Work request:
Each line of the material below should be retyped precisely as it appears.

Dataset entries:
----

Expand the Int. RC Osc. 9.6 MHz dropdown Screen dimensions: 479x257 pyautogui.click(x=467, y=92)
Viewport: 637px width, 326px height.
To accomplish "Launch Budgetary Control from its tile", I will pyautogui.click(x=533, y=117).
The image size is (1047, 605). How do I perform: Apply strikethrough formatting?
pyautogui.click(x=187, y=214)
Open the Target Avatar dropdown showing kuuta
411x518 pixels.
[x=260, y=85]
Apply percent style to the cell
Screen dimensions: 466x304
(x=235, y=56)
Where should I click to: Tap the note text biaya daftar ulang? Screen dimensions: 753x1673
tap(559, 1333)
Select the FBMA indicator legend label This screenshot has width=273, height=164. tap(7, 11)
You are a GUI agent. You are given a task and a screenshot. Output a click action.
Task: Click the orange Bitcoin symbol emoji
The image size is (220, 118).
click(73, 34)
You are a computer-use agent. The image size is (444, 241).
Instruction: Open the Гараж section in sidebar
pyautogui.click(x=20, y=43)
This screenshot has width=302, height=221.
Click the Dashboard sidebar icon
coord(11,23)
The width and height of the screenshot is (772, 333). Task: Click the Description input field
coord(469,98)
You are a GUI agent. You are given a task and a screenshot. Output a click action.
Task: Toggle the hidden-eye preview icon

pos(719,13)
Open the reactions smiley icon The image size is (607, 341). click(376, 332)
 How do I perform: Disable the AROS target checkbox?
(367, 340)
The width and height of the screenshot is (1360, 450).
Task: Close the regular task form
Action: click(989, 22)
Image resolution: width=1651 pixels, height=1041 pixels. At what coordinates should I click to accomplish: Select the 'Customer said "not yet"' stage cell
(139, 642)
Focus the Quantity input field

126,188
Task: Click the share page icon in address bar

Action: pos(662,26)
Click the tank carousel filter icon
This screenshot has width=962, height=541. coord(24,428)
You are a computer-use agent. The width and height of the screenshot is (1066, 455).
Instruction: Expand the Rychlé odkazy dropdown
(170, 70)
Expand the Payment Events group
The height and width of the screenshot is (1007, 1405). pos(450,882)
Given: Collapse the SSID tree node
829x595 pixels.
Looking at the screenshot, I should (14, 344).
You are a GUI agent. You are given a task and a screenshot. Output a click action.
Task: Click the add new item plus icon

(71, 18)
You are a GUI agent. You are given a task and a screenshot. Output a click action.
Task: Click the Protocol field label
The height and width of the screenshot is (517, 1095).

----

Solution:
Expand the Int. RC Osc. 9.6 MHz dropdown Screen dimensions: 479x257 pyautogui.click(x=467, y=92)
Viewport: 637px width, 326px height.
To accomplish "Launch Budgetary Control from its tile", I will pyautogui.click(x=533, y=117).
The image size is (1047, 605). How do I perform: Apply strikethrough formatting?
pyautogui.click(x=187, y=214)
Open the Target Avatar dropdown showing kuuta
411x518 pixels.
[x=260, y=85]
Apply percent style to the cell
Screen dimensions: 466x304
(x=235, y=56)
Where should I click to: Tap the note text biaya daftar ulang? Screen dimensions: 753x1673
tap(559, 1333)
Select the FBMA indicator legend label This screenshot has width=273, height=164. tap(7, 11)
You are a GUI agent. You are given a task and a screenshot. Output a click action.
Task: Click the orange Bitcoin symbol emoji
The image size is (220, 118).
click(73, 34)
You are a computer-use agent. The image size is (444, 241).
Instruction: Open the Гараж section in sidebar
pyautogui.click(x=20, y=43)
This screenshot has width=302, height=221.
Click the Dashboard sidebar icon
coord(11,23)
The width and height of the screenshot is (772, 333). Task: Click the Description input field
coord(469,98)
You are a GUI agent. You are given a task and a screenshot. Output a click action.
Task: Toggle the hidden-eye preview icon

pos(719,13)
Open the reactions smiley icon The image size is (607, 341). click(376, 332)
 How do I perform: Disable the AROS target checkbox?
(367, 340)
The width and height of the screenshot is (1360, 450).
Task: Close the regular task form
Action: click(989, 22)
Image resolution: width=1651 pixels, height=1041 pixels. At what coordinates should I click to accomplish: Select the 'Customer said "not yet"' stage cell
(139, 642)
Focus the Quantity input field

126,188
Task: Click the share page icon in address bar

Action: pos(662,26)
Click the tank carousel filter icon
This screenshot has width=962, height=541. coord(24,428)
You are a computer-use agent. The width and height of the screenshot is (1066, 455).
Instruction: Expand the Rychlé odkazy dropdown
(170, 70)
Expand the Payment Events group
The height and width of the screenshot is (1007, 1405). pos(450,882)
Given: Collapse the SSID tree node
829x595 pixels.
Looking at the screenshot, I should (14, 344).
You are a GUI agent. You are given a task and a screenshot. Output a click action.
Task: Click the add new item plus icon

(71, 18)
You are a GUI agent. You are given a task and a screenshot. Output a click action.
Task: Click the Protocol field label
The height and width of the screenshot is (517, 1095).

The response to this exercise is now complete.